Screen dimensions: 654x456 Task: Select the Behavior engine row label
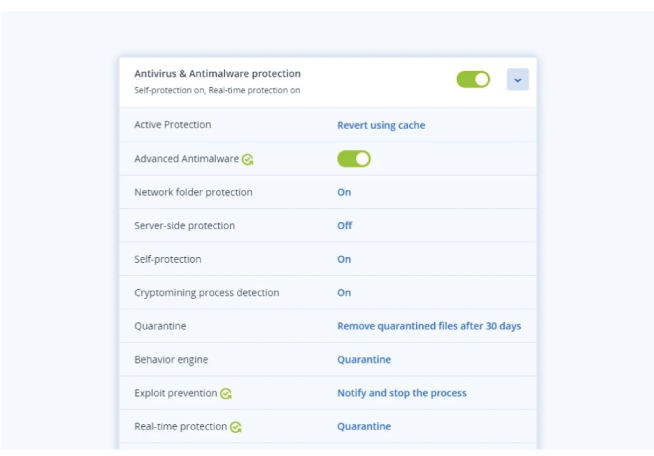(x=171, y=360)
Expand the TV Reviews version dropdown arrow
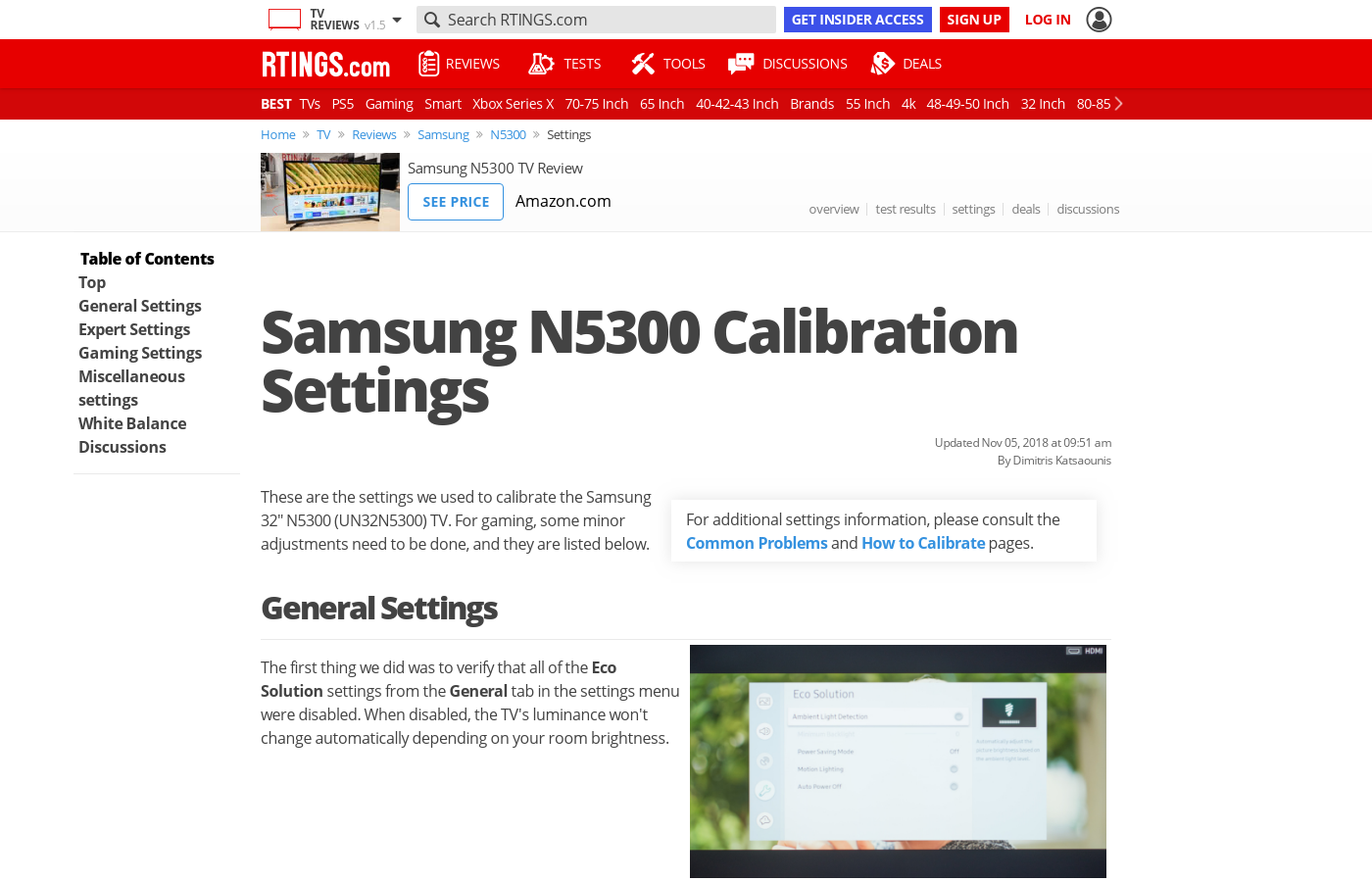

▬▬▬

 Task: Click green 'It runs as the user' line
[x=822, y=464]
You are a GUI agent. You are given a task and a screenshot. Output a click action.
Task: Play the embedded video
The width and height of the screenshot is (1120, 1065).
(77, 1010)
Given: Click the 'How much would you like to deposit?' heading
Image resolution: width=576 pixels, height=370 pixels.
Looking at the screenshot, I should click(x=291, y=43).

▬▬▬

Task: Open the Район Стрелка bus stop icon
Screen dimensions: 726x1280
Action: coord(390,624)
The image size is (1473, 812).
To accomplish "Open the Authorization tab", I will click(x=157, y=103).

▬▬▬

**The task:** Rewrite the stretch from the line containing "You are a GUI" through the line containing "Looking at the", substituting "embedded clip" for "embedded video" and changing nothing else.

**Problem solution:**
You are a GUI agent. You are given a task and a screenshot. Output a click action.
Task: Play the embedded clip
The width and height of the screenshot is (1120, 1065).
(77, 1010)
Given: Click the 'How much would you like to deposit?' heading
Image resolution: width=576 pixels, height=370 pixels.
Looking at the screenshot, I should click(x=291, y=43).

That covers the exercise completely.